What I've learned in our 15 years of wedded bliss (and wedded work) is that yes it is hard, yes it is a lot of work, and yes it is so worth it to hang in there and do the hard work - because what you get from all of that is such a rewarding, deep, meaningful union that wouldn't be the same if you hadn't gone through all the trials and tribulations to get there.
Wow. So there you have it, if you didn't already know this, now you do.
I have pushed my husband beyond the limits and together we have bent, molded, stretched, transformed, and roared down the highway of life. I am so in love with my husband because of this and feel incredibly fortunate to have such a precious thing to be a part of. A smile comes across my face and I can feel the sparkle behind my eyes just thinking about it now.
I wish the same for you.

Saturday, February 7, 2009

So Far So Good

Well, I've done some exercise, some yoga, some eating well, some trying to be a good family/friend, some laughing, and some looking forward to things in the future - but no pleasure reading - I guess I'm mostly headed in the right direction.
I'm still scared to death about more ivf but feel hopeful that the possibility of a child is at my fingertips. I probably need to quit analyzing and just leap.
I realized I never updated everyone on the fact that my big, nasty (that made me think of the person I know called "Big Nasty", which is not really a good thought) foot wart is finally GONE!! I took the pictures off my blog because I figured they had scared everyone enough.
I'm planning a garden (not sure whether small or large) for this summer and planning out what I want to plant - definitely basil.
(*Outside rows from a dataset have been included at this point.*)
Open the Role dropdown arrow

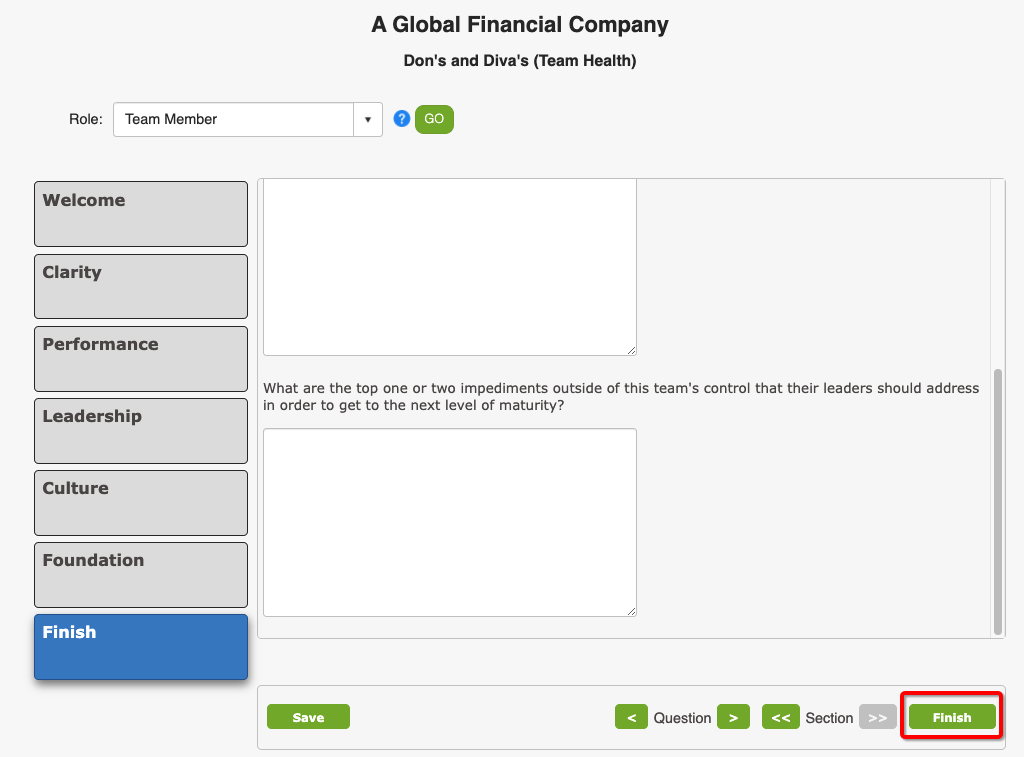(368, 120)
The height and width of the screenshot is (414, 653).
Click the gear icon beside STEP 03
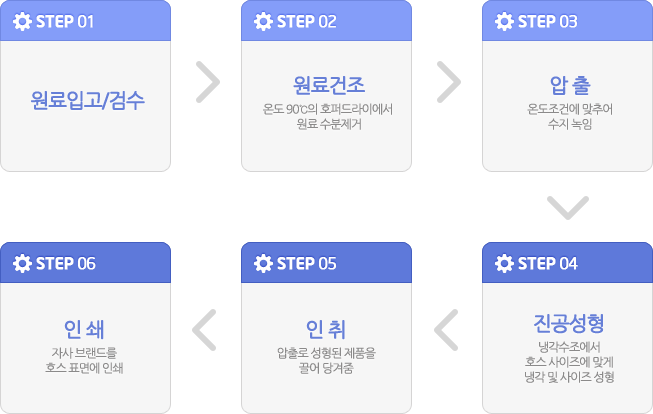pos(504,22)
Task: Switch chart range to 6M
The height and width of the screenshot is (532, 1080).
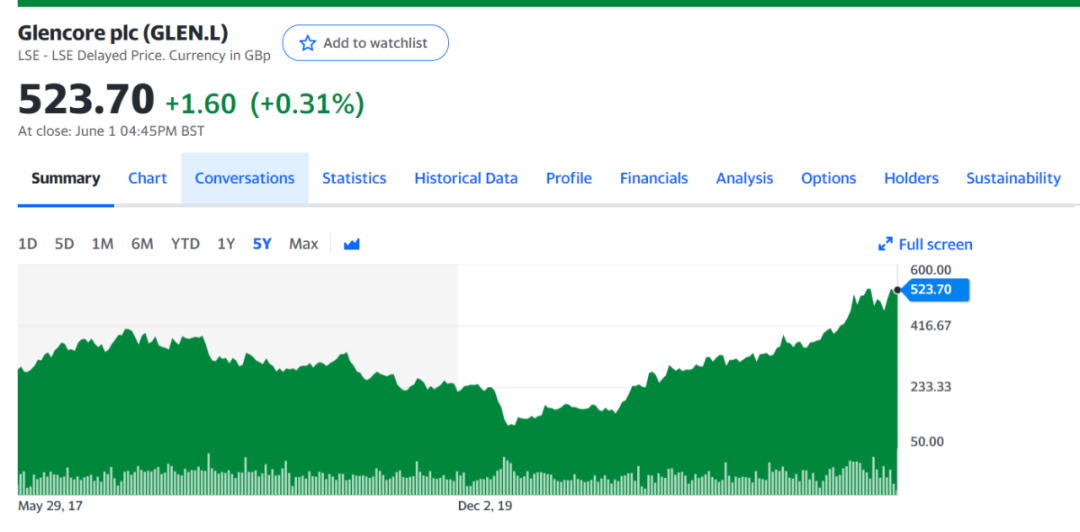Action: [142, 244]
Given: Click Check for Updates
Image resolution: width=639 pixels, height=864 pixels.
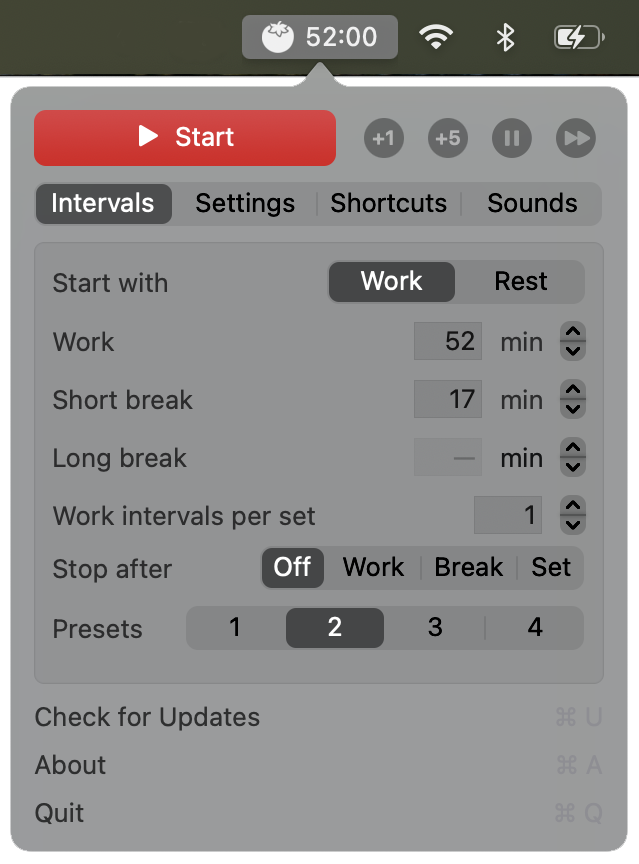Looking at the screenshot, I should pyautogui.click(x=147, y=717).
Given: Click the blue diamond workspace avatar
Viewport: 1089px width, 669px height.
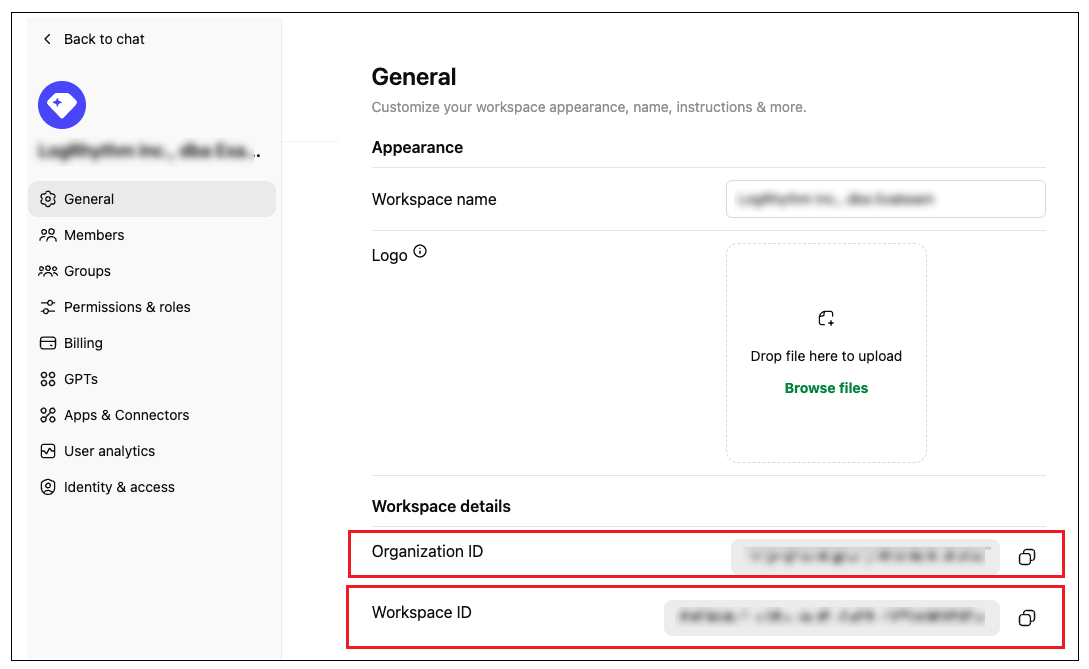Looking at the screenshot, I should (62, 105).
I'd like to grow tomatos but I never have luck with them.
I'm looking forward to some good New Mexico red chile and green chile next weekend when I make food for Scott's going away party (green rice and carne adovada).
Justin is riding his bicycle, with friends, from Athens home to Macon next Friday (88 or so miles) and we're starting to plan for our annual Macon/Athens Twilight Century bike ride in April. Also, Justin is preparing for his study abroad in Australia and Fiji in May/June (poor fella).
I love you all very much - thanks for traveling with me on my journey!